A separate proposal to expand fertility services for severely wounded service members failed to pass the House of Representatives. The Senate passed it last month, but House Republicans declined to bring it to a vote citing concerns about the bill’s $500 million cost.
Matt McAlvanaugh, a spokesman for the Washington Democrat, said Murray intends to submit the fertility bill again early this year. It would enable severely wounded service members to receive in vitro fertilization, a process that often costs more than $15,000 but tends to be far more successful than the basic fertility services the Department of Veterans Affairs offers.
More than 1,800 service members have suffered wounds causing fertility complications since 2003, according to Defense Department data Murray obtained.
Her successful behavioral health amendment to the wide-ranging Defense authorization bill calls on the Pentagon to analyze the best practices of each service’s suicide prevention programs and adopt a standard approach across the military.
It also expands behavioral health services for families of veterans through the Department of Veterans Affairs and encourages the military to create peer-counseling programs for post-traumatic stress disorder.
Murray submitted the proposal as a stand-alone bill last summer.

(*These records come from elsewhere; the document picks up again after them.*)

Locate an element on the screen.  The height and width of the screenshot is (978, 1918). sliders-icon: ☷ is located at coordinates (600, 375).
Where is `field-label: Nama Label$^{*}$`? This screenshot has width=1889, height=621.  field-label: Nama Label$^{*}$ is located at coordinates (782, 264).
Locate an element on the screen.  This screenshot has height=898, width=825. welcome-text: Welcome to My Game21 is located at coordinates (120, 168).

She attached it as an amendment to the Defense bill in December.
She shaped the bill in part on a 2011 Rand Corp. study that noted a number of differences in how the Army, Marines, Navy and Air Force approach suicide prevention.
“This law is another step forward in our efforts to ensure that servicemembers aren’t slipping through the cracks,” Murray said in a news release when the president signed the Defense bill on Jan. 3.